Exercise objective: For each line below that holds the word "back", make a copy.

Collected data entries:

::::

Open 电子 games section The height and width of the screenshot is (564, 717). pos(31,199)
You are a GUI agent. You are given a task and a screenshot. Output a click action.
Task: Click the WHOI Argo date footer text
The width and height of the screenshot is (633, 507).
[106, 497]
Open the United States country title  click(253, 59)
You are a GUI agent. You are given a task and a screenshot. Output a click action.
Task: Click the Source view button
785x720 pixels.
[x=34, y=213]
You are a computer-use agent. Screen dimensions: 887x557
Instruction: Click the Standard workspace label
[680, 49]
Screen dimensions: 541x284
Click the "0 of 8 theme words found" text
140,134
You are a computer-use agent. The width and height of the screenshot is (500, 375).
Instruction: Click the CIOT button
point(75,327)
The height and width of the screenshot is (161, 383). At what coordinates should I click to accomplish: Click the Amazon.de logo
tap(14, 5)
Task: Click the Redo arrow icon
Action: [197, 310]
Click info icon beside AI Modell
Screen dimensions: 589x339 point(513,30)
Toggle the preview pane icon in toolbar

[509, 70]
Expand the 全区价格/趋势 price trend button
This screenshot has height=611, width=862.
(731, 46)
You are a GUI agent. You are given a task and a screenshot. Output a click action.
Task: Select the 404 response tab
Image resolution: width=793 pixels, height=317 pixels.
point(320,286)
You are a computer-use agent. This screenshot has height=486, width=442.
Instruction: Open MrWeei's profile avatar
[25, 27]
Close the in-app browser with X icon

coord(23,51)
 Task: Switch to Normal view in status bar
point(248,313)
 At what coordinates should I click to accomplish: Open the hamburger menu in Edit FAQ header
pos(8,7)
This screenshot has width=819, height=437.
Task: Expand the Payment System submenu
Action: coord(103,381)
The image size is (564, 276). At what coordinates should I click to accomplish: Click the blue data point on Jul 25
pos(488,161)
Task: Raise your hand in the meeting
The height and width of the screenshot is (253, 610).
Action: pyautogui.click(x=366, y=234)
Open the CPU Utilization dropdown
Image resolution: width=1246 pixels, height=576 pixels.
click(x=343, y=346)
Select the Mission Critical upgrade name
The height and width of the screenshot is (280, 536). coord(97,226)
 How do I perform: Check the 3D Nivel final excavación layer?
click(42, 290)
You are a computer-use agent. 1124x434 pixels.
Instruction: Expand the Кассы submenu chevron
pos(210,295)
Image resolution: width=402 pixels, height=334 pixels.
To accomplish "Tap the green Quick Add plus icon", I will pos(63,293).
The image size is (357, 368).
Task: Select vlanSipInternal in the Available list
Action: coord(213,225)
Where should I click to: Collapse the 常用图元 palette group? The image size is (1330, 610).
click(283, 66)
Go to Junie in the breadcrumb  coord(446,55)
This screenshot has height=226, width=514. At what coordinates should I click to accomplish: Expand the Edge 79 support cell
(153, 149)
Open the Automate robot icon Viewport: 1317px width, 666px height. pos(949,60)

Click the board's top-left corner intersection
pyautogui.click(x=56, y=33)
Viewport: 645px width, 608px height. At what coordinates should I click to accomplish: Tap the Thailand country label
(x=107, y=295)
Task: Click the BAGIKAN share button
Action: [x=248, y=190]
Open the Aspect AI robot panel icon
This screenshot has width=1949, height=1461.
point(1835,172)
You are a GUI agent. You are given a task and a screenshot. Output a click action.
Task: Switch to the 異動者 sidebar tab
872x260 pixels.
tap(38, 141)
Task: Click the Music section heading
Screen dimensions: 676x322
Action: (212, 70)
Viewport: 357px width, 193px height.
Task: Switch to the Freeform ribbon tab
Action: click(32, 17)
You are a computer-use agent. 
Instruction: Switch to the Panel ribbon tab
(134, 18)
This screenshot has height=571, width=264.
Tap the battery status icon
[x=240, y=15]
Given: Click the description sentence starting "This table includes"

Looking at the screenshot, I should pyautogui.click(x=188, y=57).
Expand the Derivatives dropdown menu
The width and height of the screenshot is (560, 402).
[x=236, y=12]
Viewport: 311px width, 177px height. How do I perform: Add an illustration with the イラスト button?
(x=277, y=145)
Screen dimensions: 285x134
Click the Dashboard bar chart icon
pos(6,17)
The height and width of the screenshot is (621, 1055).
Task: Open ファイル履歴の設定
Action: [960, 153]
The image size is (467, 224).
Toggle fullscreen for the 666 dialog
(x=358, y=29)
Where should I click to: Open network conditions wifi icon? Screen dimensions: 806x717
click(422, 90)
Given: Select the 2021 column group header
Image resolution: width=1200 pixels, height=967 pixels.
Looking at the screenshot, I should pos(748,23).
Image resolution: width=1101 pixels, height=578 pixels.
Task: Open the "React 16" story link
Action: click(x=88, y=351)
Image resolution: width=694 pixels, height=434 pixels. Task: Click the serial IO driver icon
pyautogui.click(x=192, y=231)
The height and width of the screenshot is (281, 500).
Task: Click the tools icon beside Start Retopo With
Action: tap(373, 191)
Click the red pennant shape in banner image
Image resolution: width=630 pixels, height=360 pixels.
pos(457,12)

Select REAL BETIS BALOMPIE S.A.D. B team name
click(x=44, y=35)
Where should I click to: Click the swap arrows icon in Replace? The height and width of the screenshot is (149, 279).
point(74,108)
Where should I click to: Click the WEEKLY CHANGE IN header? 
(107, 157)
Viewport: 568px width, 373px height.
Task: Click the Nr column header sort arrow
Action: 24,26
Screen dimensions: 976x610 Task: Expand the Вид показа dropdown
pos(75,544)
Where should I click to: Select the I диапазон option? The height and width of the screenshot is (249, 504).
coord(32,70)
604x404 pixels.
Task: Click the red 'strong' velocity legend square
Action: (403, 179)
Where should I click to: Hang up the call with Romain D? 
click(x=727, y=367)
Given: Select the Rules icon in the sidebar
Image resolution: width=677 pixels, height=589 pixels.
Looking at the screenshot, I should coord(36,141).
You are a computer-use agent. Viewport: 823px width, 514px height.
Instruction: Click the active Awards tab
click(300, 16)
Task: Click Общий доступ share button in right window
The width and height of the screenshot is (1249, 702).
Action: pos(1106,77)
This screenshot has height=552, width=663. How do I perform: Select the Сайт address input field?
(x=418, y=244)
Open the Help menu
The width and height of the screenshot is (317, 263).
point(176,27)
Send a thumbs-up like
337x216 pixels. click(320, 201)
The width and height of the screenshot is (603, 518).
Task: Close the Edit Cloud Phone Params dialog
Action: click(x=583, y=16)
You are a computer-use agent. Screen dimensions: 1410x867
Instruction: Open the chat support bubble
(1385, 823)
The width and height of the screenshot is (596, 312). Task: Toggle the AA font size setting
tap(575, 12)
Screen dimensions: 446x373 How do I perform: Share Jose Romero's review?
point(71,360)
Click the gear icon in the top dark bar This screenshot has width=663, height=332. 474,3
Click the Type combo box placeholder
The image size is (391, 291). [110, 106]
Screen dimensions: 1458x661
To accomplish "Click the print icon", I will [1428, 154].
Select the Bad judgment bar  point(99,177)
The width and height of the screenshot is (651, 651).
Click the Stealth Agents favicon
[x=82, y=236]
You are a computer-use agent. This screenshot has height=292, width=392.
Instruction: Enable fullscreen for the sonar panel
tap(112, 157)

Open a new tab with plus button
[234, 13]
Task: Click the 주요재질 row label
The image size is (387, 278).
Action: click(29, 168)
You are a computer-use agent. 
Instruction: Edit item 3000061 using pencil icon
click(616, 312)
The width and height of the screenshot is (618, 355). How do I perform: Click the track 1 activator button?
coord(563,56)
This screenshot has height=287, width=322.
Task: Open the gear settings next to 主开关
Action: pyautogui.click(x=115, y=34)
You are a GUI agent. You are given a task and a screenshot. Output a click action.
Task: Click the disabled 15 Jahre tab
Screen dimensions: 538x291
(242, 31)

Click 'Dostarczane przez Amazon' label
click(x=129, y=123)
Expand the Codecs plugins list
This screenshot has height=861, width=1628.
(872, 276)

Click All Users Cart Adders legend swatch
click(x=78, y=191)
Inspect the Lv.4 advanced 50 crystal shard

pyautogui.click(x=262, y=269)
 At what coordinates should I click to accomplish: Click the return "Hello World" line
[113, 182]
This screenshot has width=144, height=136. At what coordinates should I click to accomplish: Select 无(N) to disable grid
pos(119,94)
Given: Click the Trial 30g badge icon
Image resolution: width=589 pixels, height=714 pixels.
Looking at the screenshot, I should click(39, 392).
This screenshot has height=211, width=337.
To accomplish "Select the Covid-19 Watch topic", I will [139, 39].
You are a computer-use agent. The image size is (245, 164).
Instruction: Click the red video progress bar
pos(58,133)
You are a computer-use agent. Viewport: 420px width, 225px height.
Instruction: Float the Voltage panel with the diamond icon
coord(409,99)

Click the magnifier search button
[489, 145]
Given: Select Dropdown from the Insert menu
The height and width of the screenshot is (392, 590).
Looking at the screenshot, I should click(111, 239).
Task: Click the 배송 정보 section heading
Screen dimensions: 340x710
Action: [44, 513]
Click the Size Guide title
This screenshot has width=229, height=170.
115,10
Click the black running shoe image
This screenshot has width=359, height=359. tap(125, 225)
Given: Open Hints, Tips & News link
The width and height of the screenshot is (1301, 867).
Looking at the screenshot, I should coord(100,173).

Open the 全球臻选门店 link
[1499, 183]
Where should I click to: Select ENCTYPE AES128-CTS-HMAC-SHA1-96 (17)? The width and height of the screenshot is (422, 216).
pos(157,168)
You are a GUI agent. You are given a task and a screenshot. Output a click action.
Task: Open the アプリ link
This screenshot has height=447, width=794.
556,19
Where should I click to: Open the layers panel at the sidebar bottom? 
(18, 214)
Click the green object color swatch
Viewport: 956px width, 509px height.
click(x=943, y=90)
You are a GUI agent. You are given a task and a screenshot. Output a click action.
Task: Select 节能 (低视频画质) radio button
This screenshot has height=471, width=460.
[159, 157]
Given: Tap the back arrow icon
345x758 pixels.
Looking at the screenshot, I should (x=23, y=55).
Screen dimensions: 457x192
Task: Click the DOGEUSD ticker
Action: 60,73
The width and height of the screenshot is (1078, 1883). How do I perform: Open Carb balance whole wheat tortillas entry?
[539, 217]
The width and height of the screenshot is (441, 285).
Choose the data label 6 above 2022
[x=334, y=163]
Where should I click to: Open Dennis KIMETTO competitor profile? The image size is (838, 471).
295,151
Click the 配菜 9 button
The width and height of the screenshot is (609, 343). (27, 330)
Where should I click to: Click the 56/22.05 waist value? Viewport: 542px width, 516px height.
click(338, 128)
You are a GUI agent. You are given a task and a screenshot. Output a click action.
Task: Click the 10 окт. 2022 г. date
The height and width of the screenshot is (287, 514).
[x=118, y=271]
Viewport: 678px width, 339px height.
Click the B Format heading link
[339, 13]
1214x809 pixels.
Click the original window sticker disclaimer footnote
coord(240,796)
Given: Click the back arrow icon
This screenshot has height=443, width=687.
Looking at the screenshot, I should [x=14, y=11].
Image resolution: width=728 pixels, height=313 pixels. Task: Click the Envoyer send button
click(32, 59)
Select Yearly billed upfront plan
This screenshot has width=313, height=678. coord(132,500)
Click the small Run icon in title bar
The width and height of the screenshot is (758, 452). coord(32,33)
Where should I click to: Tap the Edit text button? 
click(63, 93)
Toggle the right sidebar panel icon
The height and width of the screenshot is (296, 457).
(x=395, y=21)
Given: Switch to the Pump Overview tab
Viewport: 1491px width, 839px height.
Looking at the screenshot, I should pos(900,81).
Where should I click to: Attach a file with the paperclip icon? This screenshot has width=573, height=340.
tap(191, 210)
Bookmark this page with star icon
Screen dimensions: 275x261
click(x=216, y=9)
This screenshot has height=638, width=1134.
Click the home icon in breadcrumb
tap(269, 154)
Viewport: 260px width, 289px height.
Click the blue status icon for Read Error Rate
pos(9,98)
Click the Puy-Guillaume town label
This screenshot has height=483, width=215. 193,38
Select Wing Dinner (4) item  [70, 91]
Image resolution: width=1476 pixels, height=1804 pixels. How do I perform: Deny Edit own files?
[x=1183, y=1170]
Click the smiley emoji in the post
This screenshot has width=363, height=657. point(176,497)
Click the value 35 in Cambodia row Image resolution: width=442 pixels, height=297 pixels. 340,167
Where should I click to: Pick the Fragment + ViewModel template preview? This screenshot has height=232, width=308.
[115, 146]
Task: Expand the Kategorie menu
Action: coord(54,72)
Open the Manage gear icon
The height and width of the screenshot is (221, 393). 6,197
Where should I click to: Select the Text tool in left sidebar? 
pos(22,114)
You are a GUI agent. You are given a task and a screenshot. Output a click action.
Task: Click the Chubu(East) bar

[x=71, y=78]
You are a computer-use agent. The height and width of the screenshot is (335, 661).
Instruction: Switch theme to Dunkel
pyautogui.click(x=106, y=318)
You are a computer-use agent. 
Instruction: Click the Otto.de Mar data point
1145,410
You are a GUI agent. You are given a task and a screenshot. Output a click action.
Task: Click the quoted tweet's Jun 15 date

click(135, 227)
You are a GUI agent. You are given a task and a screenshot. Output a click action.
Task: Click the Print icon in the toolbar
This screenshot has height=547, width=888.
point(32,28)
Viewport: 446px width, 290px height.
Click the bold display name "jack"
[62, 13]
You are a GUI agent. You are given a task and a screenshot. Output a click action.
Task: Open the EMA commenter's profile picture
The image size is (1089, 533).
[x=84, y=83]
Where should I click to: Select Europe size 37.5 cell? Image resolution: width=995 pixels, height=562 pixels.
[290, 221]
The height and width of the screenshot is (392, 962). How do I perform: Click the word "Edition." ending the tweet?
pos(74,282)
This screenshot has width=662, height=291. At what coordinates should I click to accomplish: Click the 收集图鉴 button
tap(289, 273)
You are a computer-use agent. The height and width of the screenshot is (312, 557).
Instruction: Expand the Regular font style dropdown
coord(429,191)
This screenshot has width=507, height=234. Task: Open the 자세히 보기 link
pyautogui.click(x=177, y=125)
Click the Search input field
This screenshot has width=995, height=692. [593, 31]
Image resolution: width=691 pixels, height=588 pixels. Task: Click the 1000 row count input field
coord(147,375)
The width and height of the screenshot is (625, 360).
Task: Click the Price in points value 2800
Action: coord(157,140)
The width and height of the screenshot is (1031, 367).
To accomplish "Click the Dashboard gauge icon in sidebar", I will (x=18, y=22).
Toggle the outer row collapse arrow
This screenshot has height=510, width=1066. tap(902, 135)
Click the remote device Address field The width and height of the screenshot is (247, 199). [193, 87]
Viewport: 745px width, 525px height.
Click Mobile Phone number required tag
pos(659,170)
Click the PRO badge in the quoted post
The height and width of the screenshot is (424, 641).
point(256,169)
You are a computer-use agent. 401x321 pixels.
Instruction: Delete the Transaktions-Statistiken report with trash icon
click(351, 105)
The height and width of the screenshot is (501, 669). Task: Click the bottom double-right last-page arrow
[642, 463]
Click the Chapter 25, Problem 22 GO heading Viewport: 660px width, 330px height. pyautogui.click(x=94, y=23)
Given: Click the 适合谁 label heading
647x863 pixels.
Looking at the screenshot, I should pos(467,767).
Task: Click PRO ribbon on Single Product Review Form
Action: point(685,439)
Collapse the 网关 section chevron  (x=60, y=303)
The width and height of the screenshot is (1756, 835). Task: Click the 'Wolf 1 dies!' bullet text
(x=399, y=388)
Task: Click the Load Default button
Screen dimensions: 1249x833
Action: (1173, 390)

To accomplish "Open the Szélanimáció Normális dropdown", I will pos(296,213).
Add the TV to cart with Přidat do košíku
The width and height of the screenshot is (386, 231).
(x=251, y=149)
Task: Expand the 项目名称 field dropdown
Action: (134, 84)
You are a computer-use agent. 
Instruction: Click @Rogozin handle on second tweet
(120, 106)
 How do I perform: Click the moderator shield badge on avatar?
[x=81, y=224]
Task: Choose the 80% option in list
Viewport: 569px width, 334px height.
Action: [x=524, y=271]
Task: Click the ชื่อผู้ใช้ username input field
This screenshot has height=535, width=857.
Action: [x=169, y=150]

::::

Task response:
Given: Tap the back arrow icon
Given: Click the back arrow icon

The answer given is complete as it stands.